Selon l’équipe du fablab, chaque jeudi, lors des OpenAteliers, 40 à 50 personnes viennent entre 14h et 21h. Malgré le froid polaire de ce mois de décembre, il y a effectivement du monde. Dont pas mal de gens d’un certain âge. Pour Julien Bellanger, « le fablab de Ping a ouvert dans le quartier du Breil vers 2008-2009, à côté d’un club d’aéromodélisme. Comme il n’y a pas trop de clubs d’électronique à Nantes, quand on a commencé à faire de l’Arduino et de l’électronique, un public plus âgé a commencé à venir. Et le magasin ressource en électronique à Nantes, Electronique 44, nous a aussi fait beaucoup de publicité. »

Floriane s’intéresse à la démocratisation du fablab et y travaille avec un ingénieur de Telecom Bretagne.  

Floriane travaille quant à elle à la démocratisation du fablab, dans le cadre de l’ouverture d’un partenariat avec Polytech Nantes et Telecom Bretagne. Etudiante à l’École de design de Nantes, elle avait « cherché à savoir ce qu’allaient devenir nos rapports et notre affect à nos objets personnels avec l’Open Design ». Floriane travaille maintenant au fablab avec un ingénieur de Telecom Bretagne. « Les machines et les logiciels n’étant pas souvent accessibles à tout le monde, ce sur quoi on planche, c’est comment améliorer l’accessibilité et valoriser les fablabs, attirer et désinhiber les novices qui ont souvent des appréhensions par rapport au monde de la fabrication numérique. »

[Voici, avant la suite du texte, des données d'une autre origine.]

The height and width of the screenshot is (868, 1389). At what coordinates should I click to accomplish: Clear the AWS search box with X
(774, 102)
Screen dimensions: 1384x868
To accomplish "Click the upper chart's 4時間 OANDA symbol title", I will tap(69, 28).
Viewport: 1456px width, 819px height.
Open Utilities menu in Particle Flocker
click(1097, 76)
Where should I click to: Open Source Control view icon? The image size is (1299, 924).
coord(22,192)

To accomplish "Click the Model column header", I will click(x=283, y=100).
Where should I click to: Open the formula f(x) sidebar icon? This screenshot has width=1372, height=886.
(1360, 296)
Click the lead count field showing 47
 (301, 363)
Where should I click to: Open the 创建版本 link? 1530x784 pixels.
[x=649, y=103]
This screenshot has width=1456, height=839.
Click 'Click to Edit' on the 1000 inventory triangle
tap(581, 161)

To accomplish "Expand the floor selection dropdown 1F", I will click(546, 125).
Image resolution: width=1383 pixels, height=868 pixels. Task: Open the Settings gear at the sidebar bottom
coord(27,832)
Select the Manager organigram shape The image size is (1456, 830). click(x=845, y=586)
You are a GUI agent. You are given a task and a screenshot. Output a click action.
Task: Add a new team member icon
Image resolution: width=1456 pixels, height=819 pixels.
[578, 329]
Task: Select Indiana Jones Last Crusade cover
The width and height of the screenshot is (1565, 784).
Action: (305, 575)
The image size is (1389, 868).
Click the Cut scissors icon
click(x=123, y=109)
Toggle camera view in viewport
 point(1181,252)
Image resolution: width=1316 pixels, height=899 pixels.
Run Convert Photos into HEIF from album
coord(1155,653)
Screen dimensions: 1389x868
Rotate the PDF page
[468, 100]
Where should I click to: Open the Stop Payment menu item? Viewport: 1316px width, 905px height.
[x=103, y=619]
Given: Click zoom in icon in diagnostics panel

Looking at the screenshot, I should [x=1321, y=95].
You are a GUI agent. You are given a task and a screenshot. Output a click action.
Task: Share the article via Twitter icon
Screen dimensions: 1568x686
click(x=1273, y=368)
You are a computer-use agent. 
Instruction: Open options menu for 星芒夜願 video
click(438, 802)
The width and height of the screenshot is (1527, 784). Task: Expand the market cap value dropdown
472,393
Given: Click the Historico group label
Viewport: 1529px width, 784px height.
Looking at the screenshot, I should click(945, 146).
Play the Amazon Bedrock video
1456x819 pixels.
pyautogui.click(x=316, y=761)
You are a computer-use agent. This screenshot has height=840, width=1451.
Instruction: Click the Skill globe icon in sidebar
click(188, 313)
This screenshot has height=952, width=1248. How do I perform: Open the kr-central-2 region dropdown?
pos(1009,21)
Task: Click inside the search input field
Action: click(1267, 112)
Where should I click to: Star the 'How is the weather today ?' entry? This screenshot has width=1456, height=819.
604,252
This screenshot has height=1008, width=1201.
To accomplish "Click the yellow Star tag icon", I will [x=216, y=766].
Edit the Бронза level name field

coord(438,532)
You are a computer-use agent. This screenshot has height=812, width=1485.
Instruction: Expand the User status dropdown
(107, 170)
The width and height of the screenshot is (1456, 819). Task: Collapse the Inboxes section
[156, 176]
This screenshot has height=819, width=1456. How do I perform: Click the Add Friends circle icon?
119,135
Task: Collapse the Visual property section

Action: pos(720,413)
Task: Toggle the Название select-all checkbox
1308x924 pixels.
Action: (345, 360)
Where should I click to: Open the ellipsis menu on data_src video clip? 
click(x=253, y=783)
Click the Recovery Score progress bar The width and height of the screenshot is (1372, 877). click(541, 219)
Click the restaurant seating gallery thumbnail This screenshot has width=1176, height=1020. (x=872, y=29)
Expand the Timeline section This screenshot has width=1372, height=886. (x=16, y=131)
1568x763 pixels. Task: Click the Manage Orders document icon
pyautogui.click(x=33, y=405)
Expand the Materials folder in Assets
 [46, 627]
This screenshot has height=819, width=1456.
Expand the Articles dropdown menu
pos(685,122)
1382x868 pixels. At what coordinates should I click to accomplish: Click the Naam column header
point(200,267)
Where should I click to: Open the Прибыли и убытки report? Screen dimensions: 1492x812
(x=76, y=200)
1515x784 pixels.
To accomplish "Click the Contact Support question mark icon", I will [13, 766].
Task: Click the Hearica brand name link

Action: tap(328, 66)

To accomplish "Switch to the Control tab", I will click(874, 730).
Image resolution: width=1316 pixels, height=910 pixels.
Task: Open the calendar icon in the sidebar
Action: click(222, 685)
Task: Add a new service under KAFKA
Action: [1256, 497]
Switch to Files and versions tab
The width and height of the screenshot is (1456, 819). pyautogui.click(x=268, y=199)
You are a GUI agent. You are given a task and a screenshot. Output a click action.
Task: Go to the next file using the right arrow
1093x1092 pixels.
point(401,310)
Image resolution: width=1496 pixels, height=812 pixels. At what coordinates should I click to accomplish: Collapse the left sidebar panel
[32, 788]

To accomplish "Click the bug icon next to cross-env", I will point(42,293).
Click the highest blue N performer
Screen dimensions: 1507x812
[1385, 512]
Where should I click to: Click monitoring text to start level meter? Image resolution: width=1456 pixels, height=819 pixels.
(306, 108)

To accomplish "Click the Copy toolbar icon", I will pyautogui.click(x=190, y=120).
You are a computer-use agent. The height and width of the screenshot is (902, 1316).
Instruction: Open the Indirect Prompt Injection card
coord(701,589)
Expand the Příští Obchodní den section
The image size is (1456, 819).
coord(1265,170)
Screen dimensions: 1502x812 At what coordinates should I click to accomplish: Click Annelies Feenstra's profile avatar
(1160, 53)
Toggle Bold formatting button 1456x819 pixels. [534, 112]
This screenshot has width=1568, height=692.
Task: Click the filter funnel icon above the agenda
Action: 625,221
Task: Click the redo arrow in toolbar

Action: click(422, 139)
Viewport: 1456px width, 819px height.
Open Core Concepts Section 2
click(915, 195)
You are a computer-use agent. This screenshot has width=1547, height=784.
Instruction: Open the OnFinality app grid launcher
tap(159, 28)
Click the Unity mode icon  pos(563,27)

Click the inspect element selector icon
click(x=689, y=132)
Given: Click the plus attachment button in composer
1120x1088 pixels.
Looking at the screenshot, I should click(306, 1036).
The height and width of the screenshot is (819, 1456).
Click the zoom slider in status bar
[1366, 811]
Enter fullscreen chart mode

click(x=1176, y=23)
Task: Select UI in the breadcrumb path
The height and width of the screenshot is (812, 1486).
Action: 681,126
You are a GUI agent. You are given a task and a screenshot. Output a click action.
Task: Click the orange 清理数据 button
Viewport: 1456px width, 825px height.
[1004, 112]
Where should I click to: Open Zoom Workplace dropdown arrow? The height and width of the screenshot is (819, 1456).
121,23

Ouvrir encore et plus, c’est un des enjeux du fablab nantais. Maëlle voudrait améliorer la parité chez les adhérents. « Spontanément les filles se retrouvent au logiciel et les garçons aux machines. On essaie de leur expliquer que cela n’est pas nécessairement implicite que les choses fonctionnent comme cela », dit-elle en souriant. D’ailleurs, Julien ajoute qu’à l’avenir ils souhaitent défendre une véritable démarche « communaliste ».